- Ross Creek circa 1878 with Castle Hill in the background
- Etymology: W. A. Ross, a colonial settler

Location
- Country: Australia
- State: Queensland
- Region: North Queensland
- City: Townsville

Physical characteristics
- Source: Ross River
- • location: Bicentennial Park, Townsville
- • coordinates: 19°16′53″S 146°48′37″E﻿ / ﻿19.28139°S 146.81028°E
- Mouth: Port of Townsville
- • location: South Townsville
- • coordinates: 19°15′59″S 146°49′56″E﻿ / ﻿19.26639°S 146.83222°E
- • elevation: 0 m (0 ft)
- Basin size: 2,225 km^{2} (859 sq mi)

Basin features
- River system: Ross River catchment

= Ross Creek (Townsville, North Queensland) =

The Ross Creek, part of the Ross River catchment, is the small estuarine portion of the Ross River; it is a bay inlet that separates the Townsville central business district from Ross Island.
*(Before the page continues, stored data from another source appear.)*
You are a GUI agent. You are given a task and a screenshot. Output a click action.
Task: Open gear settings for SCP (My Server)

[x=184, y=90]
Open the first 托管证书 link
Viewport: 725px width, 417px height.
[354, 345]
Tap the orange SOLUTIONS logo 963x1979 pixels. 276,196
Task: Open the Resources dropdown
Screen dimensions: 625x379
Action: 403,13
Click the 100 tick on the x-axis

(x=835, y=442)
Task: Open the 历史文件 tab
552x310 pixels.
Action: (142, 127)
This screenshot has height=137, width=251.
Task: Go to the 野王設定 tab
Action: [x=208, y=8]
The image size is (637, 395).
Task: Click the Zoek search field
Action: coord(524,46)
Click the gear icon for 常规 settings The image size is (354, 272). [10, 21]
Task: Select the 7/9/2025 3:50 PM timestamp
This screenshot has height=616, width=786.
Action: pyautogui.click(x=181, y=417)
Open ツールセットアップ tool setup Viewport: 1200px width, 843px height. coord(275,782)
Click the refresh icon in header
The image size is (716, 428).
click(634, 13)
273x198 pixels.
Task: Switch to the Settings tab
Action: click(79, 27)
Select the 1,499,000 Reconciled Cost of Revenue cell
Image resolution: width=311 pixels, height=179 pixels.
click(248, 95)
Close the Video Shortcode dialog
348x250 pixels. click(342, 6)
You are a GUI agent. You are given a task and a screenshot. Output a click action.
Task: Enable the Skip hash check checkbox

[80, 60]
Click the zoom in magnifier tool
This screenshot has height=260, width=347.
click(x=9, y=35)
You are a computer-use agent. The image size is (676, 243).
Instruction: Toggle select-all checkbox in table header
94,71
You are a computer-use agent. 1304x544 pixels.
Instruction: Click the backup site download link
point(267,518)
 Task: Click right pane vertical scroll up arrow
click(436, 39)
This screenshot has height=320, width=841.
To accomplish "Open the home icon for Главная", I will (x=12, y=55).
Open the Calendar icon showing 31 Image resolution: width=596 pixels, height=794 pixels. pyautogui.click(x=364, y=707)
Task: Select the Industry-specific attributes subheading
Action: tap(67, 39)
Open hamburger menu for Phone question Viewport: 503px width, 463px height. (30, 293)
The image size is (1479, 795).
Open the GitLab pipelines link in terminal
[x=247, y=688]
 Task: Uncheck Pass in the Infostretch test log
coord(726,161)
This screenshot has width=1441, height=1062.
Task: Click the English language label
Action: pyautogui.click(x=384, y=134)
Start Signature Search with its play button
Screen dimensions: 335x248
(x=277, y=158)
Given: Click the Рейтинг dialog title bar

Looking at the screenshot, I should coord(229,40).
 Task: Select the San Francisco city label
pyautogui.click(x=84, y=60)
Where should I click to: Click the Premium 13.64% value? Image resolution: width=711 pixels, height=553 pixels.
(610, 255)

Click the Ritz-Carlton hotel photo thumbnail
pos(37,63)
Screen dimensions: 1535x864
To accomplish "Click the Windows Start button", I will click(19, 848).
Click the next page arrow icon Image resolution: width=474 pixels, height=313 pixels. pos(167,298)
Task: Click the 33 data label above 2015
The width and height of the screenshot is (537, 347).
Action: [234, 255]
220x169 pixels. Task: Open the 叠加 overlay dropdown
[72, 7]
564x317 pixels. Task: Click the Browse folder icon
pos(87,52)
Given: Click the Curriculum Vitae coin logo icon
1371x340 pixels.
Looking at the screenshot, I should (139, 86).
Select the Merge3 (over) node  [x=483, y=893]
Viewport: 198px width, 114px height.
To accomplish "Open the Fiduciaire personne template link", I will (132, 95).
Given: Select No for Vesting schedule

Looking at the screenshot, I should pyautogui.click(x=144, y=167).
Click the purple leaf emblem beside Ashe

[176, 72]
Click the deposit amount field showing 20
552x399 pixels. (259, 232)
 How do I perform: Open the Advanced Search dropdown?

The creek is located in the lower reaches of the river catchment, in the city confines of Townsville, in North Queensland, Australia.

==Course and features==
The only passage across Ross Creek was by ferry until Victoria Bridge was completed in 1889. Ross Creek was the only port for Townsville until 1892, at which time the outer harbour was constructed. Vessels from interstate and overseas moored in Cleveland Bay and passengers were transferred to the northern shore of the creek by lighters.